A Quick Note To My Email Subscribers: I apologize for the random blog email that you received yesterday morning. I did not click the “publish” key, so I am perplexed as to why you all received an August 2009 blog post out of the blue. My apologies…
And now back to today’s originally scheduled blog post.
I love walking on the beach.
I also love to sit and watch the waves. I call this my wave-watching-meditation.
Last week I taught my final wellness classes of 2009 in Fort Lauderdale, Florida. At the end of each day I made a bee-line to the beach.
Nothing calms me and centers me more than watching and listening to the ocean.
What is your favorite relaxation practice? Do you prefer yoga, meditation, going out into nature (mountains, oceans), soothing music, or something else?
A regular relaxation practice is just as nourishing as eating healthy food.

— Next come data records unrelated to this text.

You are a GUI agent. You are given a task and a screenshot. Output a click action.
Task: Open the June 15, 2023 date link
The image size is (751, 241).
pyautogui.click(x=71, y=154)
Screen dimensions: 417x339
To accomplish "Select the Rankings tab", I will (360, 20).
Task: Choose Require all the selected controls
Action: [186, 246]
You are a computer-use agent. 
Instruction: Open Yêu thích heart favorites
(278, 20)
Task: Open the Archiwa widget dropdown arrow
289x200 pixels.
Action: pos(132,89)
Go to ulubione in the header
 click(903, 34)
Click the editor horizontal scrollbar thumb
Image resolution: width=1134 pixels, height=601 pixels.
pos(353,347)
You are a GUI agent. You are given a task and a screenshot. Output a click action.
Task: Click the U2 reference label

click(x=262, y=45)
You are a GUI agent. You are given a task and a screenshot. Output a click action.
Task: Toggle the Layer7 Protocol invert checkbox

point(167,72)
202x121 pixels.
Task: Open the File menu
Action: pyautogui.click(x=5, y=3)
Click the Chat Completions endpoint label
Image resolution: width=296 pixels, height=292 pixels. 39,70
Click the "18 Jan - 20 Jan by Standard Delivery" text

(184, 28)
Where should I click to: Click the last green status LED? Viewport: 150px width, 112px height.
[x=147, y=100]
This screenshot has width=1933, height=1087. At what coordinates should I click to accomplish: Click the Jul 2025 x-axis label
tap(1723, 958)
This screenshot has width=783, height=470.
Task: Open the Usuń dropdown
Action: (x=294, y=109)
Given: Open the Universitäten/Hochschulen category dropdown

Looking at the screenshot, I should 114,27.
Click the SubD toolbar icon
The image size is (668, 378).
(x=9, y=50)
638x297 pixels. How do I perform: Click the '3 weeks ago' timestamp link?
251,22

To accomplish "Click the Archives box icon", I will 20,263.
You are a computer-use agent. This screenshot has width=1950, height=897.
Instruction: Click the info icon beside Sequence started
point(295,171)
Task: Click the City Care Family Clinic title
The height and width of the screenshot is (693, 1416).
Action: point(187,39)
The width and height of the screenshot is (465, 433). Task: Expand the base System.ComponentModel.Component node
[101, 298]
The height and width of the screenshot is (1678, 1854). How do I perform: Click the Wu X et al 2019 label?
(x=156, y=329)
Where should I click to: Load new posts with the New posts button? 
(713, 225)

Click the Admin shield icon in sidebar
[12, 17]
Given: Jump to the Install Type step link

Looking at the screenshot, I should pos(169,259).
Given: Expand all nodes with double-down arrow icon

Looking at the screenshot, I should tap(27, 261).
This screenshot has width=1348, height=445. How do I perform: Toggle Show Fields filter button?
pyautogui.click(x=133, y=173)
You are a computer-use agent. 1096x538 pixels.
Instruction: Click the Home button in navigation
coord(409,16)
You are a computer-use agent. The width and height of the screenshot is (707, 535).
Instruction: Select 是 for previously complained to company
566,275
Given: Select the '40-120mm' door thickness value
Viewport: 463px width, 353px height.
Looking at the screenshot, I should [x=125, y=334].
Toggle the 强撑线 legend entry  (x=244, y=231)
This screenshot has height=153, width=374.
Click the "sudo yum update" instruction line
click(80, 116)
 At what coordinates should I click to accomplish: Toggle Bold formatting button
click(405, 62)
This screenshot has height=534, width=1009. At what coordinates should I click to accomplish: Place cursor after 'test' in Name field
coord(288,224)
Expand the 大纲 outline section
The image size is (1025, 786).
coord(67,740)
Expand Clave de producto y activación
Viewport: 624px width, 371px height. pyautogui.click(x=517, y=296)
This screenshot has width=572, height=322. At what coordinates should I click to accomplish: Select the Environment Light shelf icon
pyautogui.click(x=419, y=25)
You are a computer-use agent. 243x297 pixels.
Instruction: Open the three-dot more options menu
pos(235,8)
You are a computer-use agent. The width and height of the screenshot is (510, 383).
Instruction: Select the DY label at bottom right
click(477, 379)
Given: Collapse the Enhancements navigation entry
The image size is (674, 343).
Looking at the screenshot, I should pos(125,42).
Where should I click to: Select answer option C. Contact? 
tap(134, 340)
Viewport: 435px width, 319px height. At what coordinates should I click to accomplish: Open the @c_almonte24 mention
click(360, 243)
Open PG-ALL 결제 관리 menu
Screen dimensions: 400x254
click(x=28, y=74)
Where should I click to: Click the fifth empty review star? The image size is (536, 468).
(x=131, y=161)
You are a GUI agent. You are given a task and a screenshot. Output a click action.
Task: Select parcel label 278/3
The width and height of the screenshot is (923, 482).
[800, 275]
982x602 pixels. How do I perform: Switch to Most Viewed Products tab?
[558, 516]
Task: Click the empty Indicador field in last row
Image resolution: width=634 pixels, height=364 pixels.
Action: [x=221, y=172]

Since I can’t sit on a beach and watch waves on a regular basis, here are some of my other favorite Healthy Discoveries for relaxation and stress reduction.
1. Hold Your Neurovascular Points
One of the areas that blood is drained from when you are stressed is your forebrain; so the first step for dealing with stress is to bring the blood back into your forebrain.
You can do this by holding two points on your forehead called the neurovascular points. These points are located on the balls of your forehead as illustrated in the above image. Just hold these points – lightly – for 2-5 minutes and breath slow and deep. This will bring the blood back into your forebrain and induce a state of relaxation. – instant stress management.com
2. Listen to Ambient Music
I’m a big fan of the Liquid Mind CD’s. Click here to listen to a sample. Chuck Wild used to be part of the 1980’s rock band, Missing Persons, but he struggled with chronic panic attacks, anxiety and insomnia from too much stress. Chuck says;
“I originally wrote the music of Liquid Mind to help myself, my friends and family dealing with the anxiety and stress of working long hours, and also for friends and family dealing with the stress of life-threatening illnesses like cancer & HIV. The Liquid Mind albums seem to have an immediate “slowing down” effect on the listener and may help some people get to sleep, as well as to relax deeply after a tension-filled day.”
3. Breathe Like a Yogi
- Close the right nostril with your right thumb. Let the rest of your fingers point toward
- Inhale through the left nostril then close the left nostril with the right pinkie and exhale
through the right side.
- Inhale through the right nostril (always inhale through the nostril that you have just
exhaled with). Close with the right thumb and exhale through the left nostril. Inhale
through the left nostril and continue for 2 or 3 minutes minimum. Repeat the steps
starting on your left side.
This exercise produces optimum function to both sides of the brain. The yogis consider this to be the best technique to calm the mind and the nervous system.
4. Meditate With Alpha Sounds
The Alpha brain wave state is known as “aware relaxation”. We normally operate in the beta brain state where our brain waves range from 15-26 HZ. When we are in the Alpha state our brain waves average range are around 7-12 HZ.
The Alpha brain wave state calms and relaxes your body and mind. The brain’s thought process slows down and the mind is clear. Research has found the Alpha brain wave rhythm puts you in a positive state of mind and mood. Tension and stress begin to melt away and negative attitudes are released.
Here’s a five minute YouTube Alpha Meditation. Plug your headphones into your computer and sit back and relax. Note, you must use headphones to hear the full range of sound.
5. Relax With Alpha-Stim
Brain expert, Eric Braverman M.D. talks about this device in his book, The Edge Effect. It is approved by the FDA for depression, anxiety and insomnia. You hook a clip on each ear and sit for 20-60 minutes as the device sends a light “zap” onto your ears. I’ve tried the Alpha-Stim and it’s very relaxing! I think it can be extremely beneficial for people who suffer from chronic stress. The research is promising and sound. However, you can only obtain an Alpha-Stim with a prescription from a medical doctor. Click here for the Alpha-Stim website and view video clips of Alpha Stim in the news; it’s pretty amazing! (and Alpha-Stim does not pay me to say that).
6. Try Jin Shin
Jin Shin is a combination of acupressure and yogic breathing. According to Jin Shin theory, stressful experiences increase tension at certain acupoints in the body. In Jin Shin you hold a series of pressure points on the body to release tension and balance your energy.
I have taken healing touch, yoga, and reflexology training courses but I have to say this simple technique is fast becoming my favorite. I like it! This book shows you how to do acupressure on yourself and loved ones.